◆ **RECORDS TO PROCESS**:
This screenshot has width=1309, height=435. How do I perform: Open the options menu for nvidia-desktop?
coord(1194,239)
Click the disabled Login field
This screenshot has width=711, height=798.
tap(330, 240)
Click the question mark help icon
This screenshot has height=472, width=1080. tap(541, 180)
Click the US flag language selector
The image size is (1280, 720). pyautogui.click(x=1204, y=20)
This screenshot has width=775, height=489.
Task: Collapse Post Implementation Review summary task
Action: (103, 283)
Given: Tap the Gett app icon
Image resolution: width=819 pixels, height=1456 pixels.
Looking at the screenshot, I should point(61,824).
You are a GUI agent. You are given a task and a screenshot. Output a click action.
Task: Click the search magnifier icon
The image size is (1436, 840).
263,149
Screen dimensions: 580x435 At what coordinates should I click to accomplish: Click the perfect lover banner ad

◆ **EXERCISE DIRECTIONS**: Write the material out once more, keeping each line exact.

◆ **ANSWER BOX**:
This screenshot has width=1309, height=435. How do I perform: Open the options menu for nvidia-desktop?
coord(1194,239)
Click the disabled Login field
This screenshot has width=711, height=798.
tap(330, 240)
Click the question mark help icon
This screenshot has height=472, width=1080. tap(541, 180)
Click the US flag language selector
The image size is (1280, 720). pyautogui.click(x=1204, y=20)
This screenshot has width=775, height=489.
Task: Collapse Post Implementation Review summary task
Action: (103, 283)
Given: Tap the Gett app icon
Image resolution: width=819 pixels, height=1456 pixels.
Looking at the screenshot, I should point(61,824).
You are a GUI agent. You are given a task and a screenshot. Output a click action.
Task: Click the search magnifier icon
The image size is (1436, 840).
263,149
Screen dimensions: 580x435 At what coordinates should I click to accomplish: Click the perfect lover banner ad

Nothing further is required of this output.